Immediately after the BBC film aired, the ReFOCUS Media students got called in to Mytilini police station as potential witnesses. There, the officers demanded to know whether they had any footage of people, including local Greeks, starting fires. The student journalists told them that they didn’t have or know anyone who had video evidence of suspected arsonists. But the police were relentless, playing and pausing the documentary to interrogate them on different frames.
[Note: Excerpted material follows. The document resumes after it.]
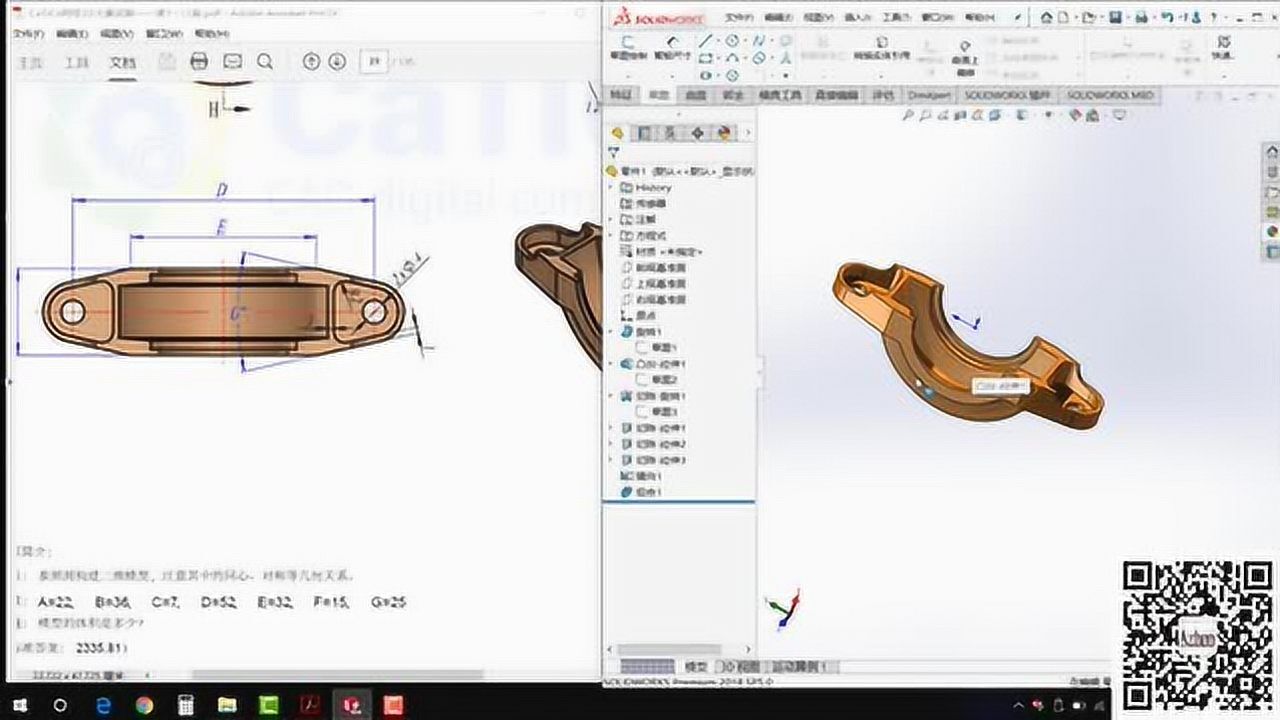Switch to the 曲面 CommandManager tab
The image size is (1280, 720).
coord(696,95)
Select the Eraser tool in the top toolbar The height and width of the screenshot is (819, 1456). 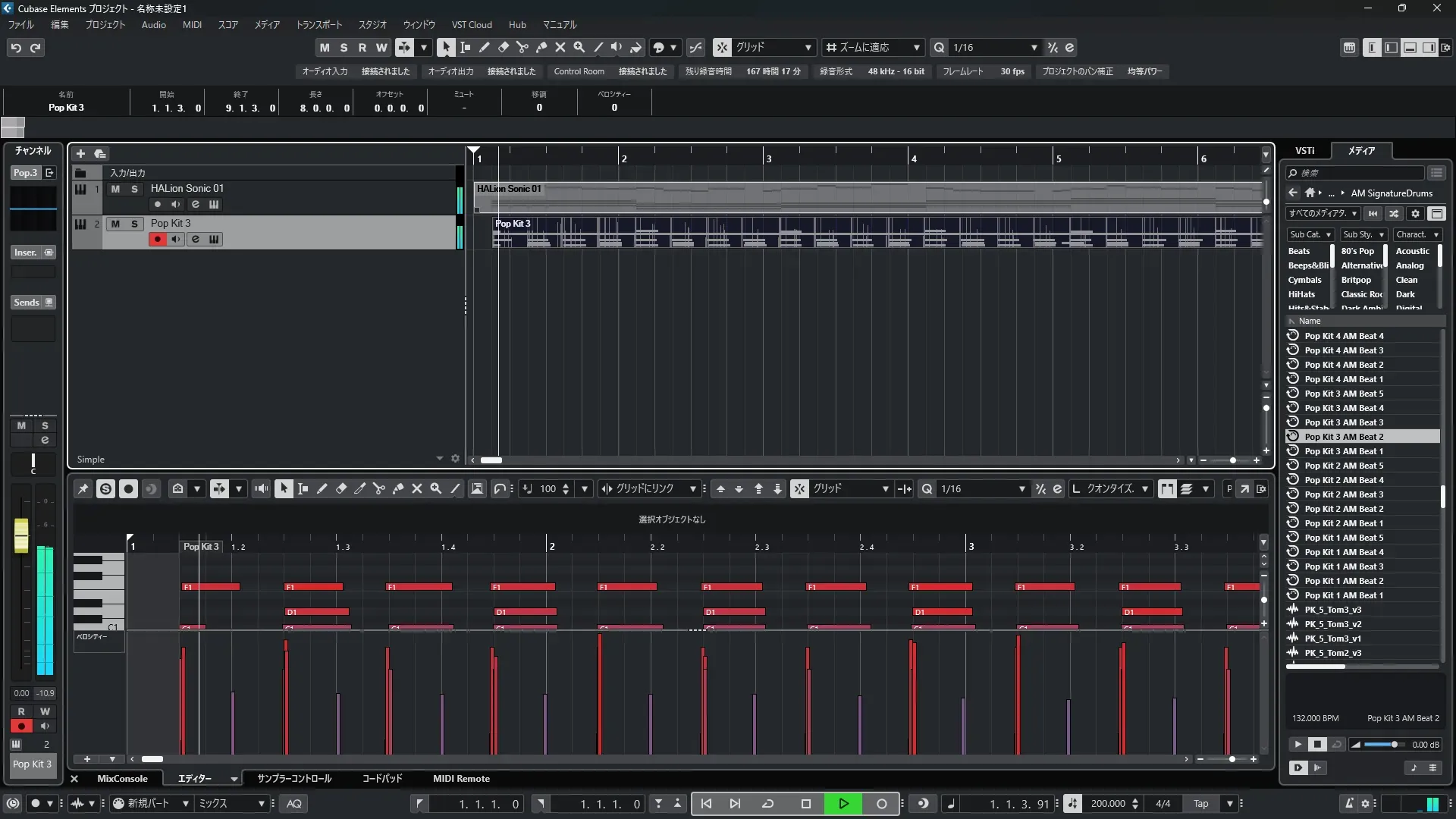pyautogui.click(x=504, y=47)
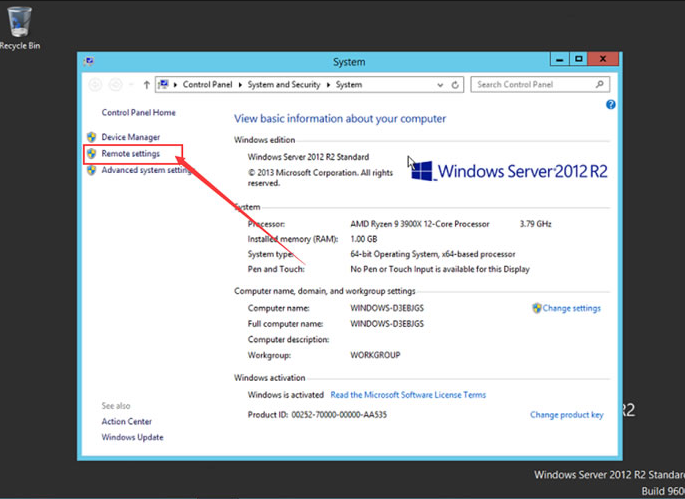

“It was actually quite shocking when they came at us in October. The way they treated everyone just felt like harassment,” says Douglas Herman, who helps run the media lab. “They kind of presented to the public that they had already closed their investigation very quickly, that within days of the fire, they already had it all solved.”
Shortly after the refugee camp had burned down, the Greek daily Ekathimerini reported that the “key testimony” for the arrest of the “Moria 6” was supplied by “a 42-year-old representative of the Afghan community” of the Moria camp, who “told police that a group of at least 15 young Afghans… had set the fire and named five of his compatriots to be arrested.”
In the Moria camp, the different nationality groups elect leaders to represent them at weekly meetings with the camp management and the police. At the time of September’s fire, there were around 9,000 people from Afghanistan living in the Moria camp.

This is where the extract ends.